Mass for the Anointing of the Sick is held in the church a few times a year. From time to time dates are announced in the Parish Bulletin. The Sacrament of the Sick is the application by the Church of the ministry of Jesus to those who are in need of physical healing. It is the prayer of the Church community for the person who is seriously ill or is experiencing the weakness of old age. Serious illness includes chronic pain, illness that confines one to bed or to the house, or illness that needs hospitalisation. Because Sacraments are meant for the living, it is not appropriate to administer the Anointing of the Sick after death has occurred. If a person has died prayers commending that person to God are the normal action of the Church, and it is good if family members are present for these prayers. Sometimes people speak of the “Last Rites” of the Catholic Church. What does this mean? The Anointing of the Sick is not the Last Rites of the Church. There is a Latin word “Viaticum” which means “going with you” or “on the way with you” and refers to the Holy Communion received by the person who is near death. Viaticum is the gift of Jesus himself accompanying the dying person in the journey from this life to the next. This, with the Sacrament of   Reconciliation, is the “Last Rites” of the Church. Sometimes the Anointing of the Sick is administered at the same time because it is about the inner healing as well as the physical healing. However it should not be forgotten that Holy Communion is also a healing Sacrament

Holy Communion for the Sick

Our parish is built around the acceptance of a desire to gather as a faith community.
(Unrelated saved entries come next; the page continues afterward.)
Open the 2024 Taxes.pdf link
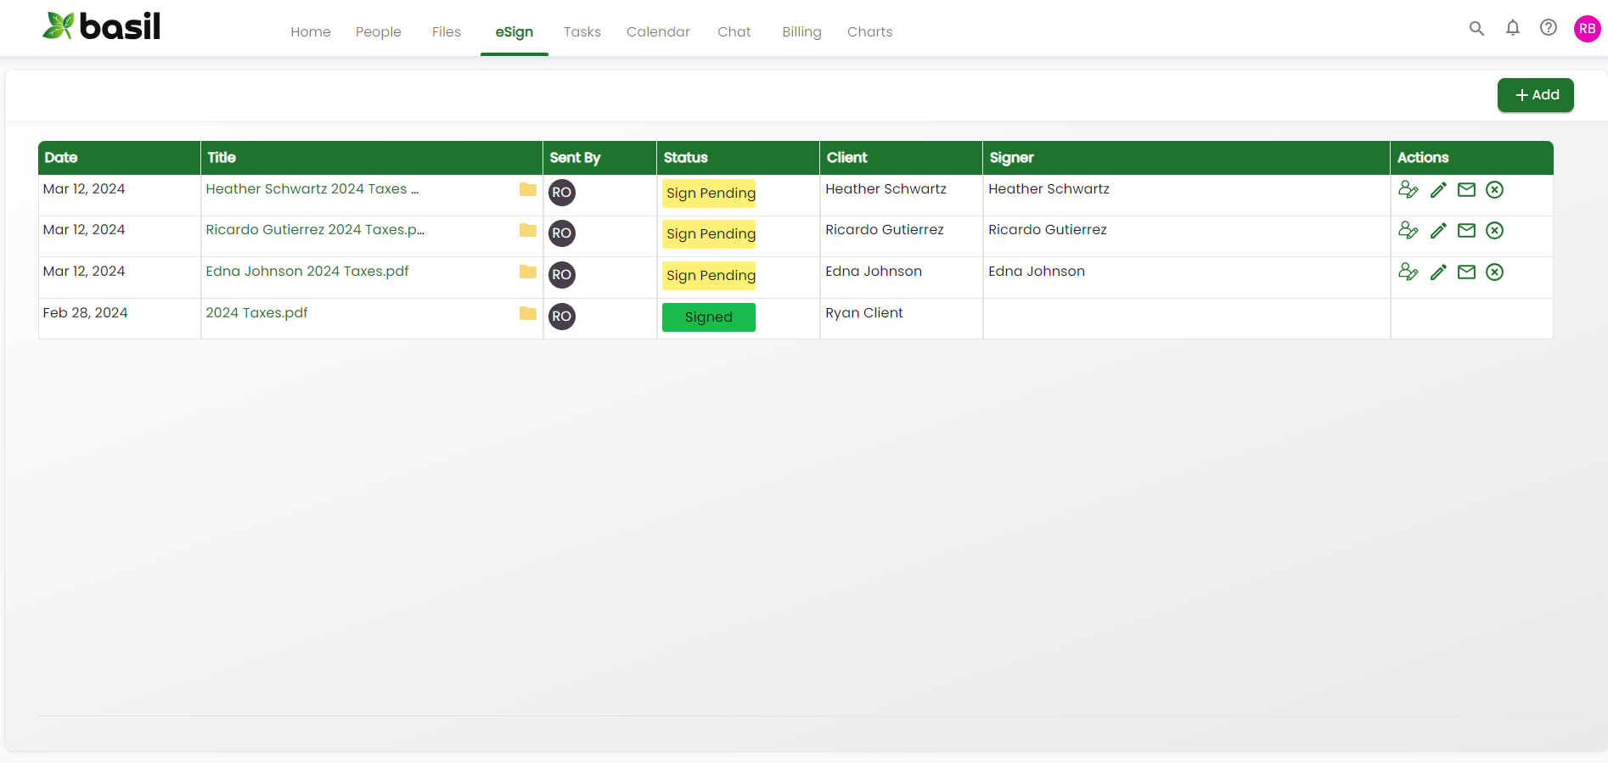(x=256, y=313)
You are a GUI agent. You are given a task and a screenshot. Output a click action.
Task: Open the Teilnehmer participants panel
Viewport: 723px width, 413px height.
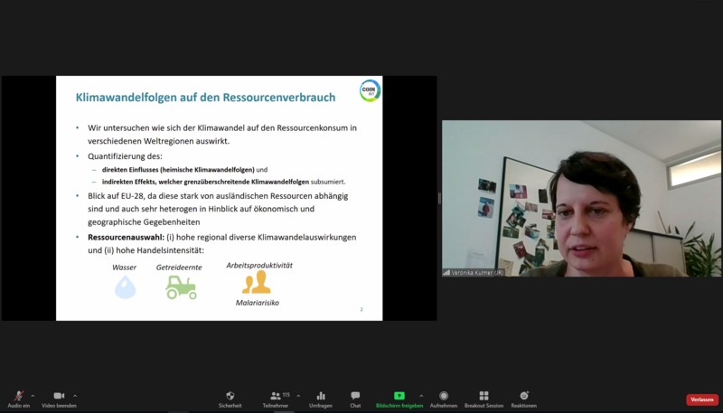pyautogui.click(x=275, y=398)
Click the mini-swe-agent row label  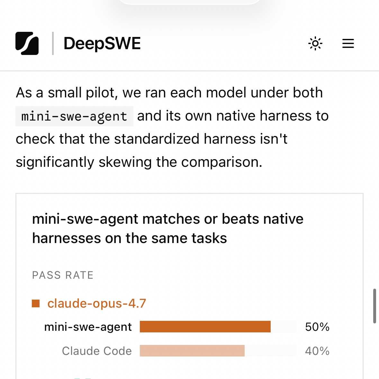88,327

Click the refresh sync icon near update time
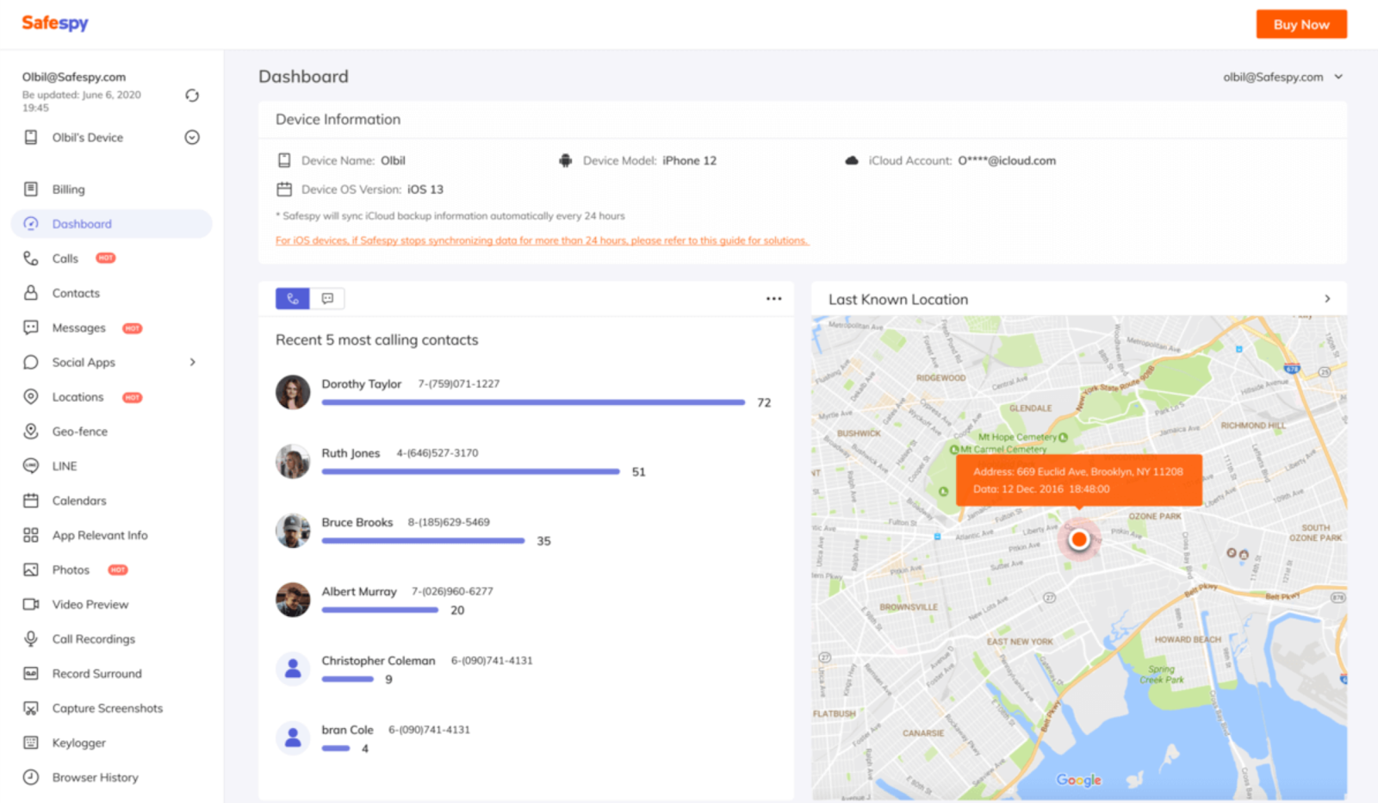pos(192,96)
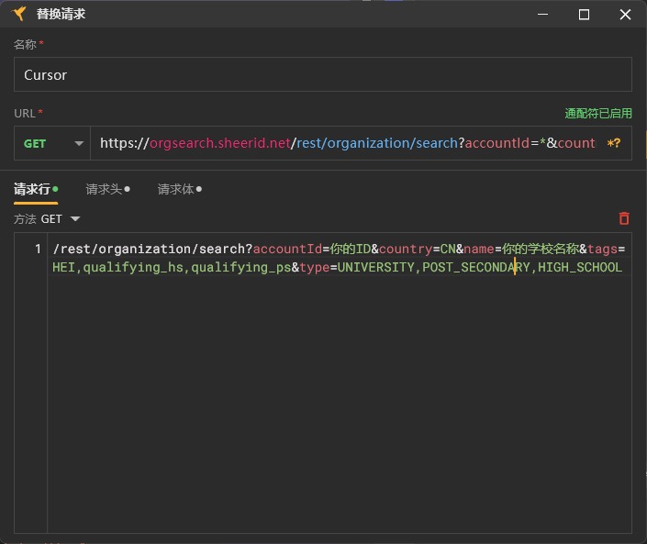Open the green GET method dropdown beside URL

(52, 143)
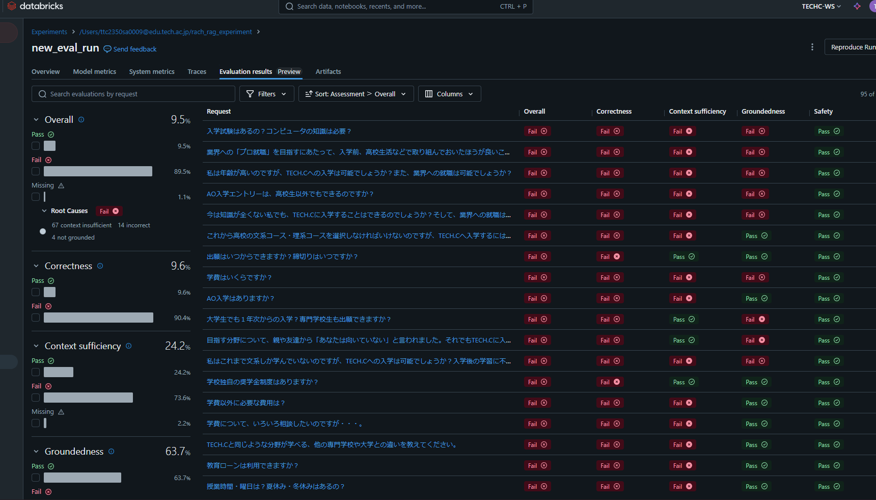Screen dimensions: 876x500
Task: Click the info icon beside Groundedness
Action: (112, 452)
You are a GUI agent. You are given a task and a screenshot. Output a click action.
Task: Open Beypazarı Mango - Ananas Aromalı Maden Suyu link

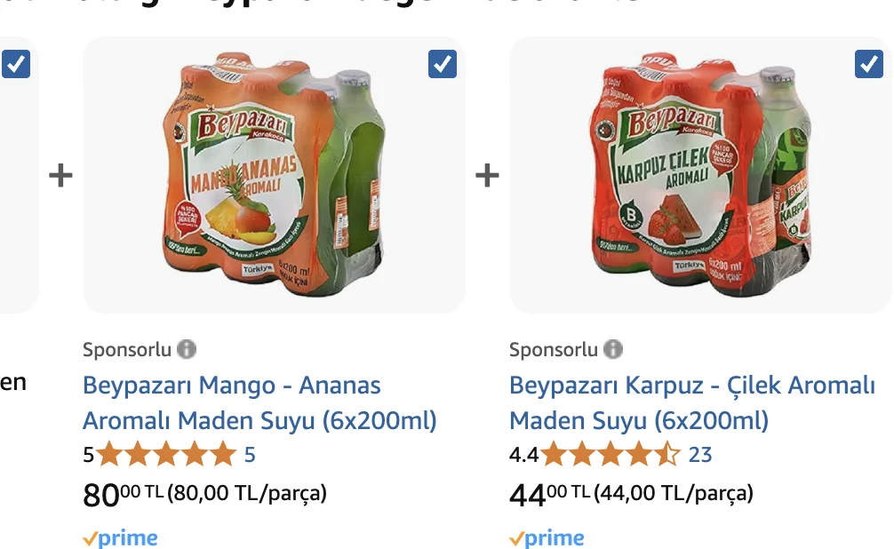click(x=259, y=402)
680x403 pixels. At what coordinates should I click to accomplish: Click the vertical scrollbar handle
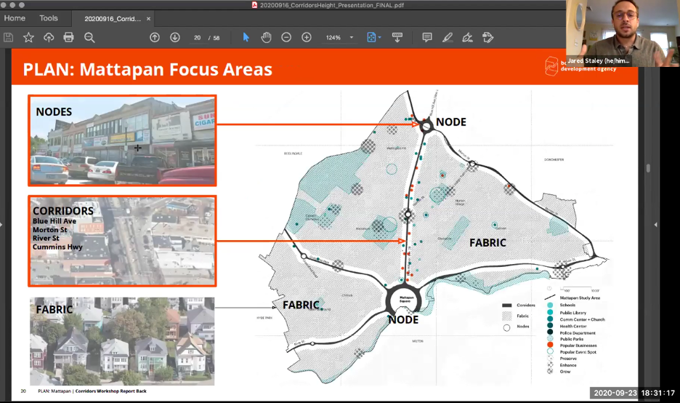pyautogui.click(x=648, y=167)
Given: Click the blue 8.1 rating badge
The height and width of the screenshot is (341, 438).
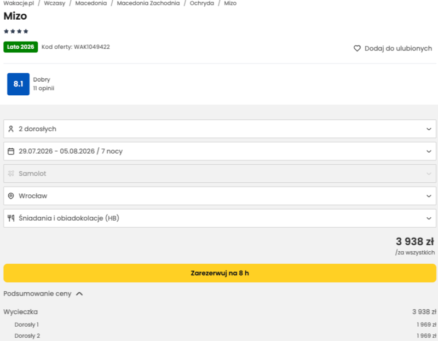Looking at the screenshot, I should [18, 84].
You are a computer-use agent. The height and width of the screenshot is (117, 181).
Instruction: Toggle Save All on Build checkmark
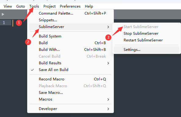point(32,70)
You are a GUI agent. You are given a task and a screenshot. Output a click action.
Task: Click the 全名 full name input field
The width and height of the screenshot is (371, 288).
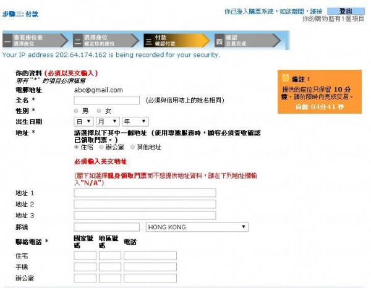(106, 100)
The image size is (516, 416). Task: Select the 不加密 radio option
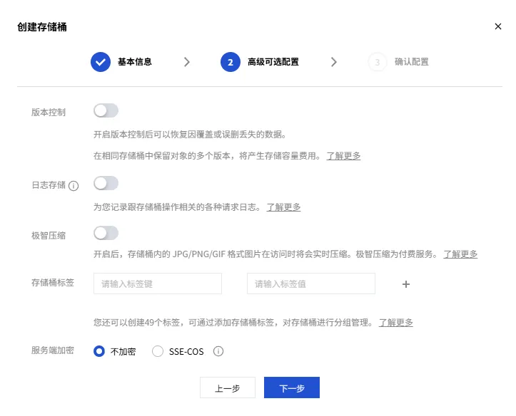(99, 351)
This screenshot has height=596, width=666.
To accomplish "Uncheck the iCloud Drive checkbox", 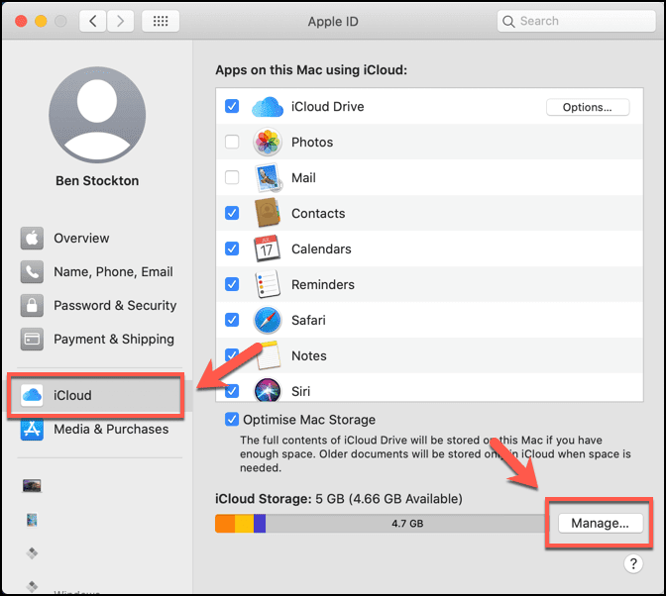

The sacramental, liturgical and pastoral life of the parish are intertwined. The fruit of this life according to the Spirit is holiness. Visits to the sick and elderly could be either to comfort them in their loneliness or to take Holy Communion to them. If at any time, you or one of your family cannot attend Mass due to sickness, we are only too happy to make arrangements for that person to receive Communion at home. Sickness is not to be a barrier to receiving Communion. It should in fact be a greater reason for receiving the Lord in the Blessed Sacrament. Communion is brought to the sick by a priest or deacon, or by one of the acolytes or Extraordinary Ministers of Holy Communion. When Holy Communion is brought to the sick at home, it is good to prepare with prayer and also by having a place prepared along side the sick person. A small crucifix and a candle on a white cloth should be sufficient. A glass of water for the sick person will help if he/she has trouble swallowing.